Doechii singles chronology
| "ExtraL" (2025) | "Anxiety" (2025) | "Timeless" (remix) (2025) |

Original and physical cover

Music video
- "Anxiety" on YouTube

= Anxiety (Doechii song) =

2025 single by Doechii

"Anxiety" is a song by the American rapper and singer Doechii, who originally released it on YouTube on November 10, 2019. The song was re-recorded in 2025 after it began to gain traction on the social media platform TikTok, and it was released to streaming platforms on March 4, 2025, through Top Dawg Entertainment and Capitol Records. "Anxiety" prominently samples the instrumental of the 2011 song "Somebody That I Used to Know" by Gotye and Kimbra.

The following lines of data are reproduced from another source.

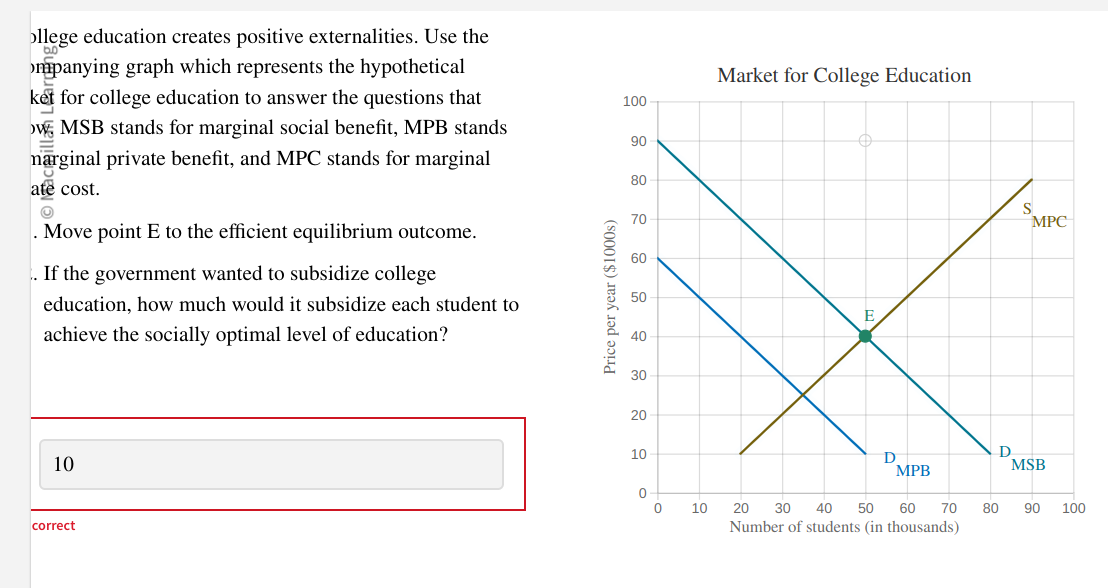Screen dimensions: 1108x588
Task: Click the red correct feedback text
Action: coord(52,525)
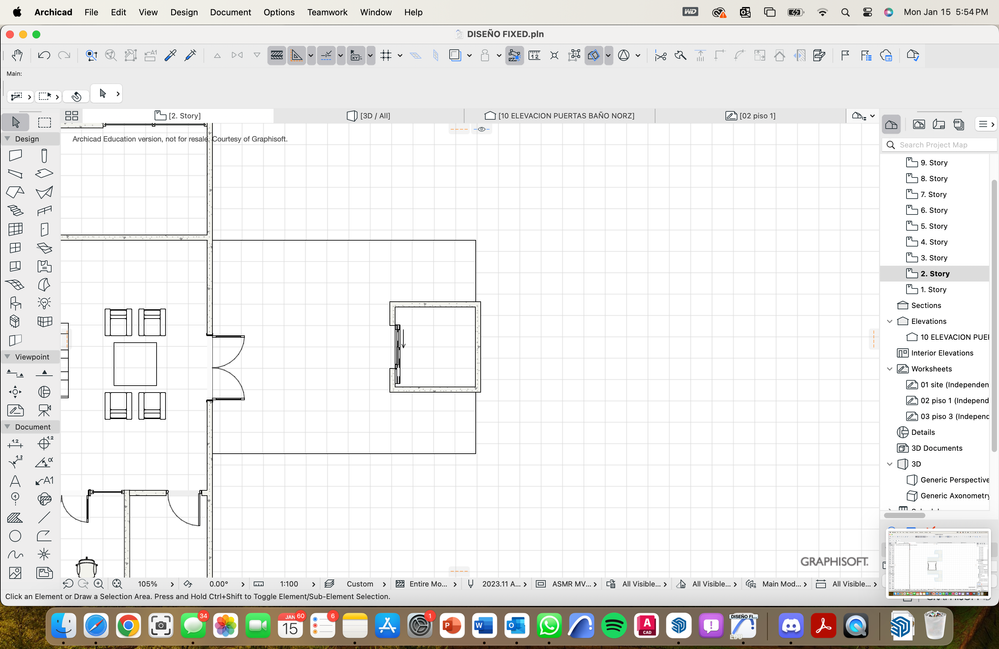Collapse the Elevations branch in Project Map
Image resolution: width=999 pixels, height=649 pixels.
click(x=889, y=321)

"Anxiety" peaked at number nine on the Billboard Hot 100, marking Doechii's first top ten hit in the United States. Outside of the United States, "Anxiety" topped the charts in Australia, Greece, Latvia, New Zealand, and Switzerland, and peaked within the top ten of the charts in various countries, including Romania, Austria, Germany, Ireland, Lithuania, France, Norway, and the United Kingdom, as well as on the Billboard Global 200. It is certified Diamond in France as well as Gold or higher in thirteen additional countries.

Following its release, it was added as a bonus track on Alligator Bites Never Heal (2024), and it is the final track on the extended version. A music video for the song was released in April 2025.

== Background and release ==
"Anxiety" was originally recorded by Doechii in 2019 during the sessions for her debut mixtape, Coven Music Sessions. She originally self-released the song on her YouTube channel on November 10, 2019.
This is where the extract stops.